Smartphones, tablets give GaAs device market some gas
Smartphones and tablets are expected to fuel growth in 'gallium arsenide device' revenues over the next couple of years, with GaAs device revenues to reach $6.1 billion in 2017--up from $5.3 billion in 2012--according to the latest stats from Strategy Analytics.
The research firm forecasts above average growth for the GaAs device market in the next two years, followed by slowing cellular demand that will drag the growth rate below historical averages.
"The GaAs market closed 2012 with strong growth, and we have seen a continuation of that trend so far in 2013. We anticipate 2013 and 2014 will see growth above historical averages as demand for cellular applications, particularly power amplifiers, picks up. Unfortunately, we believe this will be short-lived as competitive technologies and new architectures combine to capture market share and slow the growth of GaAs devices," predicted Eric Higham, director of Strategy Analytics' GaAs and compound semiconductor technologies service.
GaAs devices are also used in small cells, enabling mobile operators to transmit more data using less power.

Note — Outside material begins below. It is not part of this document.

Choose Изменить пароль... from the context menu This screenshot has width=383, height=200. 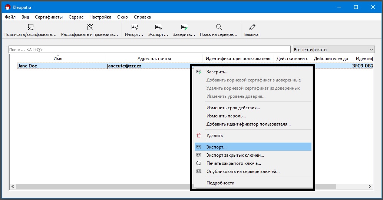(x=226, y=116)
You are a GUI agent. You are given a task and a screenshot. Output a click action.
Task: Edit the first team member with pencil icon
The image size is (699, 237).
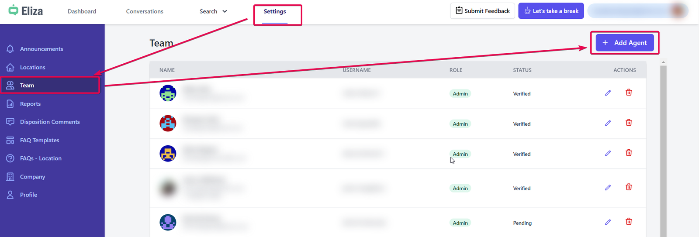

"As wireless data consumption continues to skyrocket, operators and network equipment manufacturers are responding by shrinking cell sizes to boost data rates and capacity for users. As a consequence, we expect growth of large macro cells used in traditional network architecture to peak [in 2013] and then slowly decline. Offsetting this decline will be explosive growth in base stations with lower transmit power that we expect will begin around 2014," Higham noted in a previous Strategy Analytics release.
In addition, silicon-based technologies such as complementary metal–oxide–semiconductor (CMOS) and the use of multi-band power amplifiers will put a damper on the growth of GaAs device revenue, predicted Asif Answar, director of the strategic technologies practice at Strategy Analytics.